ECLI:NL:HR:2018:586

Hoge Raad

Datum uitspraak
13 april 2018
Publicatiedatum
12 april 2018
Zaaknummer
17/02106
Instantie
Hoge Raad
Type
Uitspraak
Rechtsgebied
Bestuursrecht; Belastingrecht
Procedures
  • Cassatie
Vindplaatsen
  • Rechtspraak.nl
AI samenvatting door LexboostAutomatisch gegenereerd

Cassatieberoep tegen uitspraak belasting van personenauto's en motorrijwielen

In deze zaak heeft de Hoge Raad op 13 april 2018 uitspraak gedaan in het cassatieberoep van belanghebbende tegen een eerdere uitspraak van het Gerechtshof Arnhem-Leeuwarden. Het beroep in cassatie was gericht tegen de uitspraak van het Hof van 28 maart 2017, waarin het hoger beroep van belanghebbende tegen een uitspraak van de Rechtbank Gelderland werd behandeld. De Rechtbank had zich eerder uitgesproken over een door belanghebbende op aangifte voldaan bedrag aan belasting van personenauto's en motorrijwielen.

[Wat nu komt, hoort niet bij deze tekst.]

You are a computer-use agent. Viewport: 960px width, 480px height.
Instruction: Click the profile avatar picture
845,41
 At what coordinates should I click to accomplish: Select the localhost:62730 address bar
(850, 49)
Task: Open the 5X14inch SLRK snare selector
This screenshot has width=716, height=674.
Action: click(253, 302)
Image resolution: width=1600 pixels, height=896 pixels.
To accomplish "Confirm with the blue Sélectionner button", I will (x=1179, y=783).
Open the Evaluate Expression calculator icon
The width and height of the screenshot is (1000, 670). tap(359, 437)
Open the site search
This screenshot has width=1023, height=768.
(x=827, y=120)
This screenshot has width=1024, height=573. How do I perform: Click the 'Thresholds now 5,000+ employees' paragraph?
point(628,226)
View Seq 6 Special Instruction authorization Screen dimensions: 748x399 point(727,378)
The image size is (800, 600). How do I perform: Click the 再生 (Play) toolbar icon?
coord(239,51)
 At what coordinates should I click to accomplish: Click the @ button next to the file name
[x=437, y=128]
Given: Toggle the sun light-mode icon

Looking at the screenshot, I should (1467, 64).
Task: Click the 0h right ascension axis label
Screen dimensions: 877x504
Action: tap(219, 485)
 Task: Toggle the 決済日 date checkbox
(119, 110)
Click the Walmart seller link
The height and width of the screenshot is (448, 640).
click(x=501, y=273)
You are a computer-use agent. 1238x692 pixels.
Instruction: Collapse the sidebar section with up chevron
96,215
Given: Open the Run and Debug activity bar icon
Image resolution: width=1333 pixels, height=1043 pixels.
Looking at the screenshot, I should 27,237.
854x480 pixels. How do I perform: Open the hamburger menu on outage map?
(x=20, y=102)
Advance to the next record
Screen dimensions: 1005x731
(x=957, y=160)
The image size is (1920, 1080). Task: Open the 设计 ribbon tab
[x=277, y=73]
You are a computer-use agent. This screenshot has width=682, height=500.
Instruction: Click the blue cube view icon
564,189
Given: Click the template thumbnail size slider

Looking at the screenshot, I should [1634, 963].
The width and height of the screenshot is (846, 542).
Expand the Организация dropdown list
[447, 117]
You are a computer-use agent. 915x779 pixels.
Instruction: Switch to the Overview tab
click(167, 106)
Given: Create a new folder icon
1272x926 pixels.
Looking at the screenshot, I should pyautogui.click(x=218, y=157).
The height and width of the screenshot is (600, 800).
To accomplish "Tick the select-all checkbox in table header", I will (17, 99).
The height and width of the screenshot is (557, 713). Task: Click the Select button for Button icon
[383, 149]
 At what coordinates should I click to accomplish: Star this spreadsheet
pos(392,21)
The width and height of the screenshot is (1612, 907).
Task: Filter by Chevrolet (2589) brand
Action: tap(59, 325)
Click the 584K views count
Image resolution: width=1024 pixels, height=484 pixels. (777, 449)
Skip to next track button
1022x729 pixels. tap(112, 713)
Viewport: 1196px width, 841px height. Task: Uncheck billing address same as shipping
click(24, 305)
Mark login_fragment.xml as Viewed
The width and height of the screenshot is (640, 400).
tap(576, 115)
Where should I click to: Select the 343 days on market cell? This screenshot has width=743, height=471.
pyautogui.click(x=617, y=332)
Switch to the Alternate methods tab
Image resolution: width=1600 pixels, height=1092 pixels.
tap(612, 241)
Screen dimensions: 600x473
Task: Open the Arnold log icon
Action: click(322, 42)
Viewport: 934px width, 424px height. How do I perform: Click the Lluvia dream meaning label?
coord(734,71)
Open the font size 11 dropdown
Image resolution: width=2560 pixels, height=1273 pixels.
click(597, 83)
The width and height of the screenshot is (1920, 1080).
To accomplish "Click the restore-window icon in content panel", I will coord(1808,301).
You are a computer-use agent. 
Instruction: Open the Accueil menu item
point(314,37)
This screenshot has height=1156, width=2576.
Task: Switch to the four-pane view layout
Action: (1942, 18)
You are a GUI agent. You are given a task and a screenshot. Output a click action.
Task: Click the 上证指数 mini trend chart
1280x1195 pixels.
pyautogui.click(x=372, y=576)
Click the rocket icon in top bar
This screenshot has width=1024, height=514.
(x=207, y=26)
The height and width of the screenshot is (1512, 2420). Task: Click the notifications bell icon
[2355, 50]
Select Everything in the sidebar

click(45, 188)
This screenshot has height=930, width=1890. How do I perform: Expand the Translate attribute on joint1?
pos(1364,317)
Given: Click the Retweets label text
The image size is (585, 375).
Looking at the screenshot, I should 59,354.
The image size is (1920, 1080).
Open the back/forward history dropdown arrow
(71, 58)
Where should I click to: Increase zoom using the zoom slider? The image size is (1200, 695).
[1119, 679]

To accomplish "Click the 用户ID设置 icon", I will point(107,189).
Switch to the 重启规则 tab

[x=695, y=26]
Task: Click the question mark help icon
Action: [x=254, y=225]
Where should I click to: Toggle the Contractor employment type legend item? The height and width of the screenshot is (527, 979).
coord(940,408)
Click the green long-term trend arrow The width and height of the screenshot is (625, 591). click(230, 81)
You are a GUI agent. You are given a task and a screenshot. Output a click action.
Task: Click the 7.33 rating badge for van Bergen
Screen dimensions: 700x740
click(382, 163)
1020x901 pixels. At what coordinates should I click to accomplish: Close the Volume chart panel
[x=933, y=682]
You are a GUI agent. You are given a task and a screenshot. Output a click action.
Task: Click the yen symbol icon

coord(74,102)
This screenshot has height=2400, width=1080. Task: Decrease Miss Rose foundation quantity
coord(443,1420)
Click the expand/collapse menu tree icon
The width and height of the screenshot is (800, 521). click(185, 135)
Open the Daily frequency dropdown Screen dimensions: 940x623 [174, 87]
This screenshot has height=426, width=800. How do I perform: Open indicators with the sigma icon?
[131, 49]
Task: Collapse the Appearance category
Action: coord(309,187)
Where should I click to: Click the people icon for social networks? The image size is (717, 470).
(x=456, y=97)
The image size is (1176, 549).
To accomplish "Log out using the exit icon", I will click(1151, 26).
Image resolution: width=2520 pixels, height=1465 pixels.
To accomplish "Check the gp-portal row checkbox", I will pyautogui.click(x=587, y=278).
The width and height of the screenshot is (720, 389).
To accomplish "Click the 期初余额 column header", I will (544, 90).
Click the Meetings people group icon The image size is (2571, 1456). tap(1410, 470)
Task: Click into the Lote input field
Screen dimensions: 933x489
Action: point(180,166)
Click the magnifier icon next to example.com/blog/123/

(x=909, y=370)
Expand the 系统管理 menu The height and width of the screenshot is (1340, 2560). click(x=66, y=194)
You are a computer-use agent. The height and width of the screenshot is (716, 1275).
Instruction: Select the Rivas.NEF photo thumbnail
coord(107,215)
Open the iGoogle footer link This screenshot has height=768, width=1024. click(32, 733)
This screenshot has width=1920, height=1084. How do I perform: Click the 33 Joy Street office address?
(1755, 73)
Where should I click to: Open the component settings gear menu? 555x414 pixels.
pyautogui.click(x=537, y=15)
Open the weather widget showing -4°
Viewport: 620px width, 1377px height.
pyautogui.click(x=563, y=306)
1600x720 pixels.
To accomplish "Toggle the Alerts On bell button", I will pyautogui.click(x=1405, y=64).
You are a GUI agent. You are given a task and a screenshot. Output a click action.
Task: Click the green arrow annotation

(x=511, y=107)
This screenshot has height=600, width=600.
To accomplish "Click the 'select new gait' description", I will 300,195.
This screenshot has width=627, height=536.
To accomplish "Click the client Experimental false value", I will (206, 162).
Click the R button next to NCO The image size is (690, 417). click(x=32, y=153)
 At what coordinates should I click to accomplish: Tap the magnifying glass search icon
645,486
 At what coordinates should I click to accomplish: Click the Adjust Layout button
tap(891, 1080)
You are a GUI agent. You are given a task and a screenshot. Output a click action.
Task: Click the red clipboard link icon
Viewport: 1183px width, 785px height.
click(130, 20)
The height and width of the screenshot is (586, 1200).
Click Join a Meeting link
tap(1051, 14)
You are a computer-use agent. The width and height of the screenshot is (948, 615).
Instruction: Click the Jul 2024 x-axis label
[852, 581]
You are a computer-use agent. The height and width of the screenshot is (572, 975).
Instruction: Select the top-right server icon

Belanghebbende heeft in cassatie verschillende middelen voorgesteld, maar zowel de Staatssecretaris van Financiën als de Minister van Veiligheid en Justitie hebben verweerschriften ingediend. Na beoordeling van de ingediende middelen heeft de Hoge Raad geconcludeerd dat deze niet tot cassatie konden leiden. De Hoge Raad oordeelde dat er geen noodzaak was voor nadere motivering, aangezien de middelen niet leidden tot beantwoording van rechtsvragen die van belang zijn voor de rechtseenheid of de rechtsontwikkeling.

De Hoge Raad heeft ook overwogen dat er geen termen aanwezig waren voor een veroordeling in de proceskosten. Uiteindelijk heeft de Hoge Raad het beroep in cassatie ongegrond verklaard. Dit arrest is gewezen door vice-president R.J. Koopman, met medewerking van de raadsheren E.N. Punt, J.A.C.A. Overgaauw, P.M.F. van Loon en M.E. van Hilten, en is openbaar uitgesproken op 13 april 2018.

Uitspraak

13 april 2018
Nr. 17/02106
Arrest
gewezen op het beroep in cassatie van
[X]te
[Z](hierna: belanghebbende) tegen de uitspraak van het
Gerechtshof Arnhem-Leeuwardenvan 28 maart 2017, nr. 15/00427, op het hoger beroep van belanghebbende tegen een uitspraak van de Rechtbank Gelderland (nr. AWB 12/2997) betreffende een door belanghebbende op aangifte voldaan bedrag aan belasting van personenauto's en motorrijwielen.

1.Geding in cassatie

Belanghebbende heeft tegen 's Hofs uitspraak beroep in cassatie ingesteld en daarbij een aantal middelen voorgesteld.
Zowel de Staatssecretaris van Financiën als de Minister van Veiligheid en Justitie heeft een verweerschrift ingediend.
Belanghebbende heeft een conclusie van repliek ingediend.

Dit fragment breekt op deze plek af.